Cette question est au coeur des préoccupations de C&F comme de tous ceux qui s’intéressent à la société de la connaissance et au libre accès au savoir. Hervé Le Crosnier, à travers C&F, comme dans son travail de chercheur à l’université de Caen, s’intéresse à « l’articulation entre pouvoirs et résistances de ceux qui détiennent l’information, la connaissance, sont capables de la verrouiller, et de ceux, nouveaux prolétaires de l’ère de l’information, qui sont capables de mettre des grains de sables dans le système. » C&F est aussi un espace pour explorer, et parfois expérimenter avec les mouvements sociaux, comment la revendication culturelle fait face à la réorganisation du capital.
Le premier acte de C&F lors de sa création fut de mettre en place son propre serveur. À l’époque, le premier « rack » (6) est un vieux Pentium installé sous Linux. Gérer son propre serveur est un acte fondateur. C&F est une maison d’édition multimédia. C’est le besoin d’indépendance et de maîtrise de l’architecture technique qui motive l’installation de ce premier rack, même si l’indépendance est toujours relative, il y a toujours quelqu’un qui fournit la bande passante. Si jusque là, nous ne l’avons présentée qu’à travers sa production de livres, c’est parce que celui-ci est emblématique d’une vision et d’une pratique du document.
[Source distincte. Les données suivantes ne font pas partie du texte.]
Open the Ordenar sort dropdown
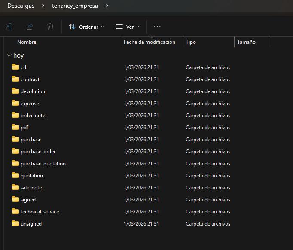The height and width of the screenshot is (250, 293). (x=86, y=27)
Mais C&F est aussi une maison d’édition multimédia. Elle se frotte en pratique aux enjeux des technologies de l’information et de la communication (TIC) et notamment à la recherche de modèles économiques modernes. Site internet, dvd, papier, les supports divers et parfois multiples s’adaptent aux besoins. A la suite du Forum Sciences et Démocratie, La vidéo La leçon du Tapajos cotoie un livre sur les biens communs de la connaissance et un site internet avec les vidéos et textes des intervenants à Bélem. C&F héberge sur son serveur des sites militants, tels que « Forum Mondial Sciences et Démocratie » et « Manifeste pour la récupération des biens communs » et naturellement celui de l’association VECAM. Cela s’apparente à un rôle de FAI. Le Framework (7) Sydonie (pour SYstème de gestion de DOcuments Numériques pour l’Internet et l’Édition), chantier de long court en collaboration avec l’université de Caen, prolonge l’exploration du document numérique de Pédauque.
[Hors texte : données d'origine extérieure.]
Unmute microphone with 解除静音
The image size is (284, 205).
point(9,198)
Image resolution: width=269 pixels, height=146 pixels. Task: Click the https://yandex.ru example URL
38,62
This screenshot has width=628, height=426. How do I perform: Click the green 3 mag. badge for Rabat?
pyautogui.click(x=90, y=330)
Aujourd’hui, C&F cherche à concevoir un modèle de distribution de fichiers numériques, musique, vidéos, textes, permettant au vendeur (auteur ou éditeur) de maitriser certains aspects de la diffusion de son contenu jusque là laissés de coté par les licences libres. Il s’agit d’un dispositif, qui serait capable de quantifier les usages d’un contenu circulant sur les réseaux numériques, et permettrait à toute personne qui (re)publie un document numérique de le faire savoir facilement à l’auteur. Car, si aujourd’hui les licences libres autorisent l’usage, elles ne permettent pas aux auteurs d’être systématiquement informés. Des modalités nouvelles de rétributions pourraient être déterminées par l’auteur ou l’éditeur. On pourrait par exemple choisir de faire varier le coût d’un document dans le temps ou bien selon l’origine géographique de l’utilisateur. Un article de l’encyclopédie « Enjeux de mots », payant lorsqu’il est consulté en France, pourrait être gratuit pour un étudiant dans une université du tiers monde. Un tel dispositif tient autant de la plateforme technique que d’un jeu de règles incorporées sous forme de méta-données dans le document.
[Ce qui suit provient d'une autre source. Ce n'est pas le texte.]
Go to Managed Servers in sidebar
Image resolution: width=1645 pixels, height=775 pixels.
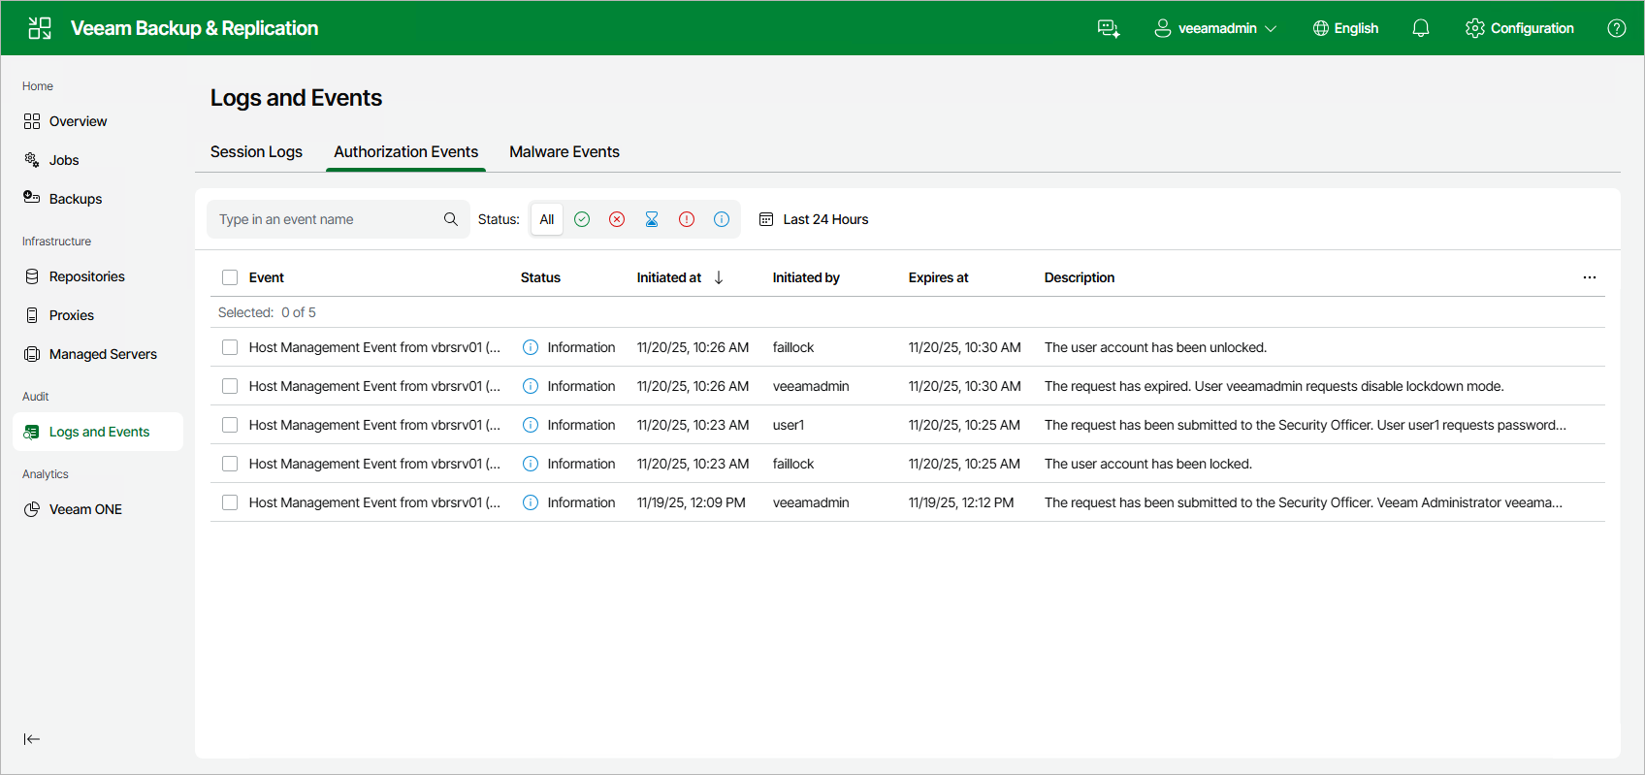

Que nous apprend C&F de la facilitation de la coopération numérique ?
Indéniablement C&F est une passerelle entre les milieux activiste et de la recherche. Ses activités relèvent à la foi de la réflexion et l’expérimentation sociale et technique dans le domaine de la création et de la circulation des idées. La question de la coopération est au coeur de son projet.
C&F Éditions traite de cette question sur le fond et à travers ses propres pratiques mais elle contribue également à un mouvement plus général d’appropriation des TIC. A ce titre, le rôle de C&F Éditions s’apparente à celui d’organisations telles que CRéATIF (8) ou la FING (9) en France, ou APC (10) à l’échelle internationale dont les activités relèvent davantage de l’éducation populaire.
Quelle est le rôle de ces organisations dans notre manière de voir la facilitation ? Il est possible que parfois elles inventent des pratiques ou des dispositifs, mais il est plus courant qu’elles exposent ces pratiques et dispositifs en organisant des circuits de formation, des publications ou des activités lobbying auprès de l’école, des services publics, des pouvoirs locaux, des mouvements sociaux….etc. Ainsi, la facilitation n’est pas seulement une affaire d’individu animateur de réseau, renvoyé à des pratiques personnelles mais renvoie également à une dimension plus collective et sociétale structurée autour des valeurs telles que le droit d’accès à l’information et aux moyens d’expression et de création, la possibilité d’échange et de collaboration sur une base équitable.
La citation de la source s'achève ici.